Jonathan Haidt é um intelectual que conseguiu influenciar o mundo real; em parte graças a ele, o uso de celulares está proibido nas escolas brasileiras. O que poucos notaram é que, mesmo sendo ateu, Haidt também refletiu sobre os efeitos nocivos do smartphone para a espiritualidade.
Essa discussão aparece em seu best-seller "Geração Ansiosa: Como a Infância Hiperconectada Está Causando uma Epidemia de Transtornos Mentais". No capítulo intitulado "Elevação e Degradação Espiritual", o autor aponta que o excesso de telas afeta não só as crianças nas escolas, mas também os adultos em atividades como ir à igreja.
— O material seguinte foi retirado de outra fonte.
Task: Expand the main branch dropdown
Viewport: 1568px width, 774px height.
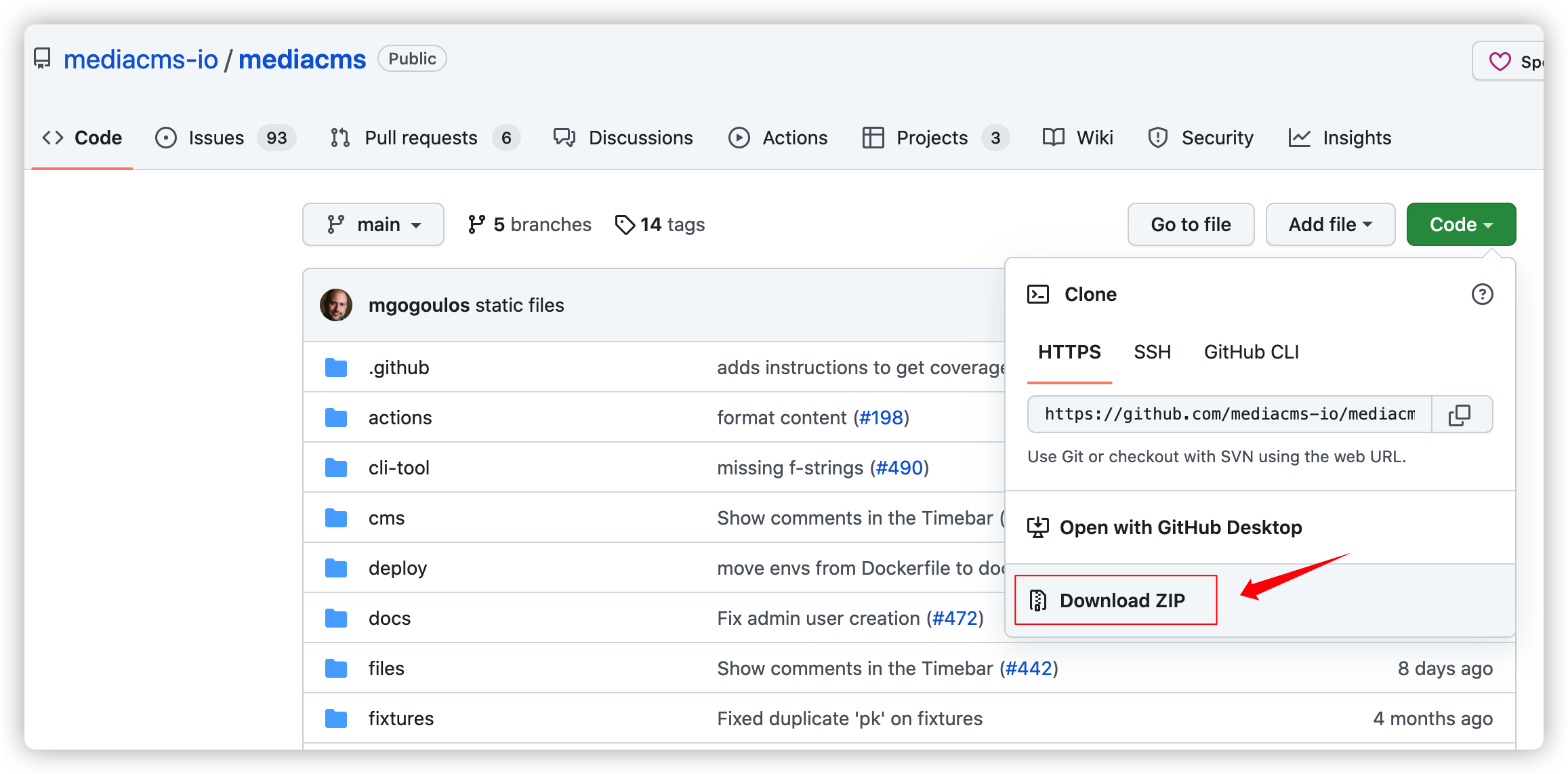Action: (373, 224)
Haidt me fez lembrar relatos que ouço nos cursos de meditação cristã que ministro. Pessoas de diferentes idades e classes sociais relatam dificuldades crescentes para orar, ler a Bíblia ou se concentrar em sermões. Recordo especialmente o desabafo de um homem de 80 anos: "Na minha idade, minha mente deveria estar calma, mas minha cabeça não para um segundo." Apontando para o celular, ele acrescentou: "Isso aqui piorou muito minha vida."
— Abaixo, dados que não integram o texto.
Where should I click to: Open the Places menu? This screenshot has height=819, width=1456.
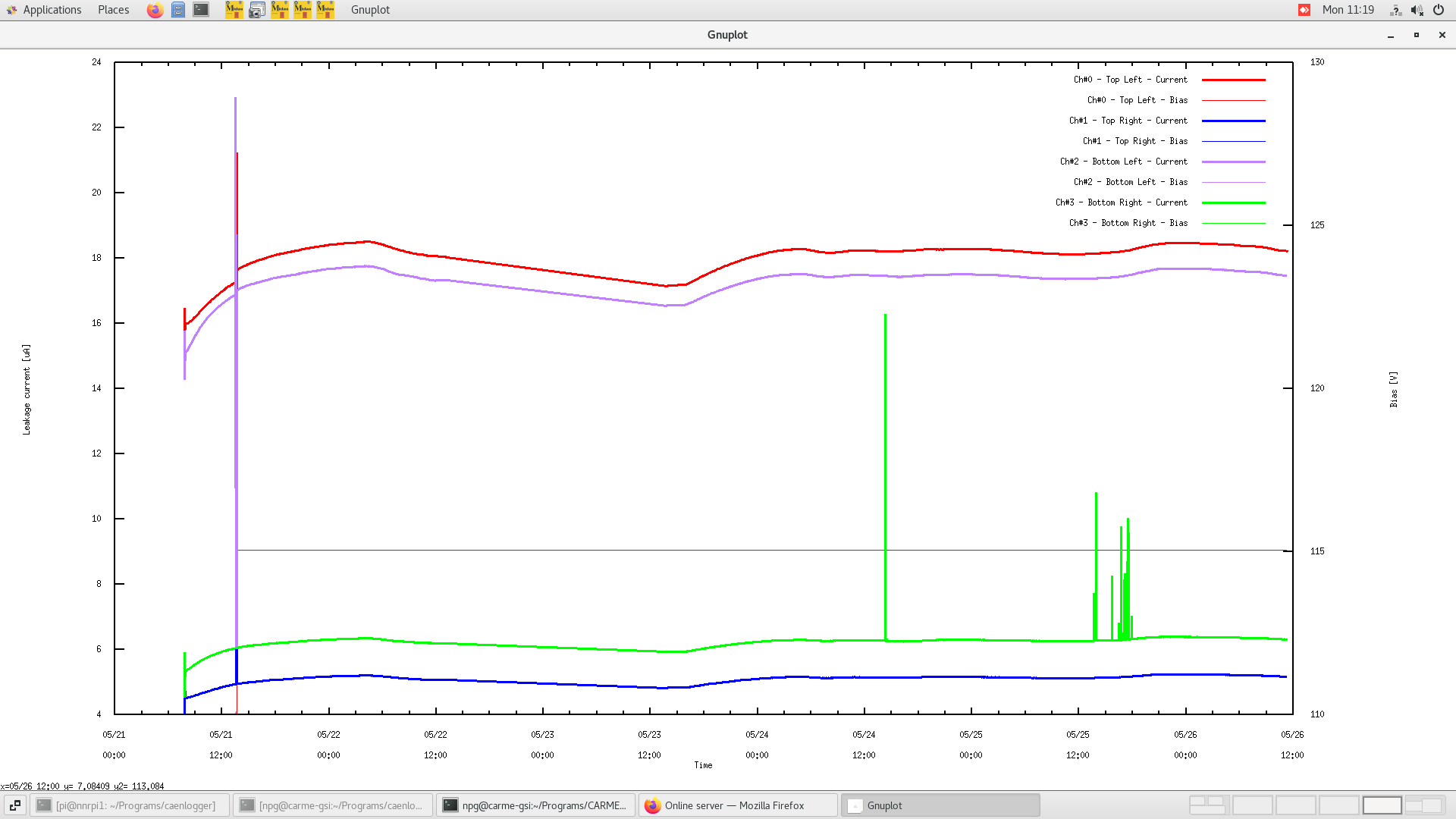point(113,10)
Segundo Haidt, o uso do celular prejudica a religiosidade ao comprometer práticas simples e antigas, como contemplar a natureza. Em vez disso, as pessoas caminham por parques e bosques imersas nas telas. A mente e o corpo se desconectam, cada um em um lugar.
Outro ponto crítico, segundo Haidt, é a promoção do individualismo. Muitas práticas de espiritualidade são rituais coletivos que envolvem sincronia entre corpos e vozes. Pense, por exemplo, em liturgias onde as pessoas se assentam, levantam e cantam juntas. Assistir a um culto online não proporciona o mesmo impacto que estar presente no templo ao lado de outras pessoas.
Por milênios, diferentes tradições desenvolveram práticas meditativas para acalmar a mente. No entanto, para Haidt, os celulares, com suas notificações constantes, roubam o silêncio necessário para a meditação, promovendo ansiedade e fragmentação da atenção. É difícil meditar quando estamos distraídos por sinais sonoros e um dilúvio de mensagens.
Um dos maiores ataques à espiritualidade, segundo Haidt, vem das redes sociais. Nessas plataformas, tudo gira em torno do ego: busca por curtidas, seguidores e fama, ou seja, a tentativa de ocupar o centro das atenções. Isso contraria os ensinamentos das grandes tradições de sabedoria, como o cristianismo, o budismo, o taoísmo e o hinduísmo, que incentivam o foco nos outros, e não em si mesmo.
Embora "A Geração Ansiosa" tenha impulsionado o debate sobre a proibição do uso de celulares nas escolas, Haidt não é tão radical em relação à espiritualidade. Ele propõe um "sabá digital": um dia por semana sem tecnologia digital ou com uso reduzido para que as pessoas cultivem sua espiritualidade.
Tenho dúvidas se isso é suficiente para recuperar as condições necessárias ao cultivo da espiritualidade. Como pastor, observo que religião e tecnologia estão cada vez mais entrelaçadas: Bíblias nos smartphones, templos com paredes instagramáveis e dízimos entregues via QR codes.
Será que ainda há espaço para discutir os prejuízos do celular à espiritualidade quando ele já faz parte da cultura religiosa? Talvez seja um bom tema para debater no grupo de WhatsApp da sua igreja.